PASSAGE TO READ:
--

= Epidermal differentiation complex =

Gene complex

The epidermal differentiation complex (EDC) is a gene complex comprising over fifty genes encoding proteins involved in the terminal differentiation and cornification of keratinocytes, the primary cell type of the epidermis. In humans, the complex is located on a 1.9 Mbp stretch within chromosome 1q21. The proteins encoded by EDC genes are closely related in terms of function, and evolutionarily they belong to three distinct gene families: the cornified envelope precursor family, the S100 protein family and the S100 fused type protein (SFTP) family.

--

MATERIAL SUPPLIED:
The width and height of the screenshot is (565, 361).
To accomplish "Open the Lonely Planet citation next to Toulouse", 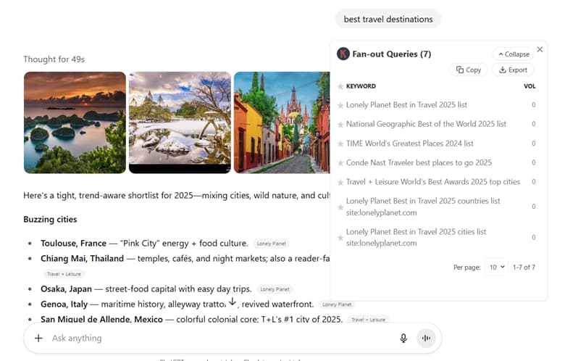I will point(272,244).
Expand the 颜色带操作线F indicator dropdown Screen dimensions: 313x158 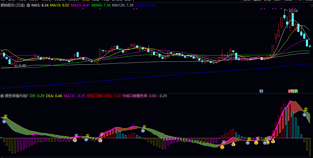2,96
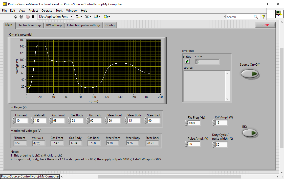The width and height of the screenshot is (284, 179).
Task: Expand the Reorder dropdown in the toolbar
Action: coord(106,17)
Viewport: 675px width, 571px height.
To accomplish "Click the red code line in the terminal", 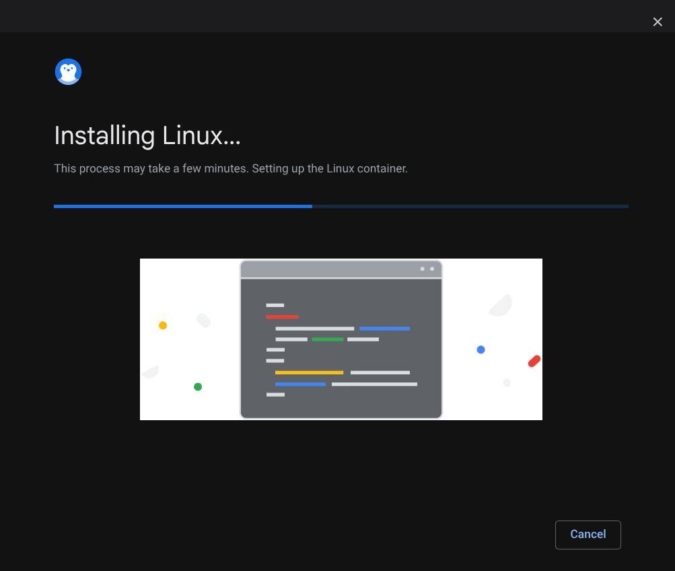I will coord(282,316).
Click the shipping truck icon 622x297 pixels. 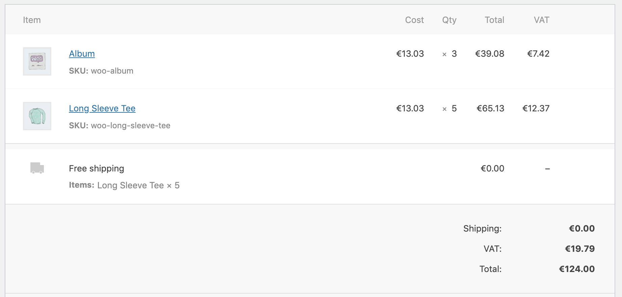[36, 169]
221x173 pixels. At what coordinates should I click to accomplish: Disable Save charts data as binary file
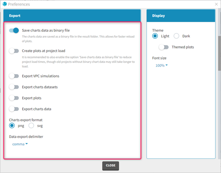coord(14,30)
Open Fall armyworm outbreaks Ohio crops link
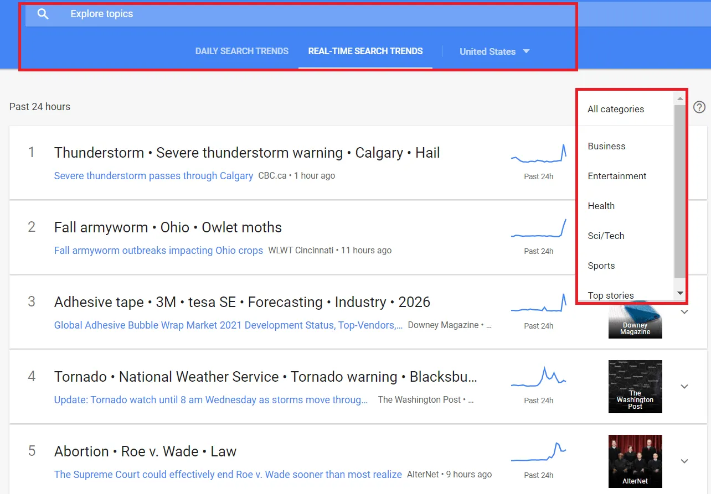711x494 pixels. (x=158, y=251)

--

EXPLORE THE MATERIAL:
a - Sum up the text on the epidermal differentiation complex in two sentences.
b - Please echo the text on the epidermal differentiation complex word for word, everything from "The epidermal differentiation" down to "protein (SFTP) family.".
The lines have no role in this work.

SOLUTIONS TO THE EXERCISE:
a - The epidermal differentiation complex is a group of over fifty genes, located on a 1.9 Mbp stretch of chromosome 1q21 in humans, that encode proteins involved in the terminal differentiation and cornification of keratinocytes. These functionally related proteins belong to three gene families: the cornified envelope precursor family, the S100 protein family, and the S100 fused type protein (SFTP) family.

b -
The epidermal differentiation complex (EDC) is a gene complex comprising over fifty genes encoding proteins involved in the terminal differentiation and cornification of keratinocytes, the primary cell type of the epidermis. In humans, the complex is located on a 1.9 Mbp stretch within chromosome 1q21. The proteins encoded by EDC genes are closely related in terms of function, and evolutionarily they belong to three distinct gene families: the cornified envelope precursor family, the S100 protein family and the S100 fused type protein (SFTP) family.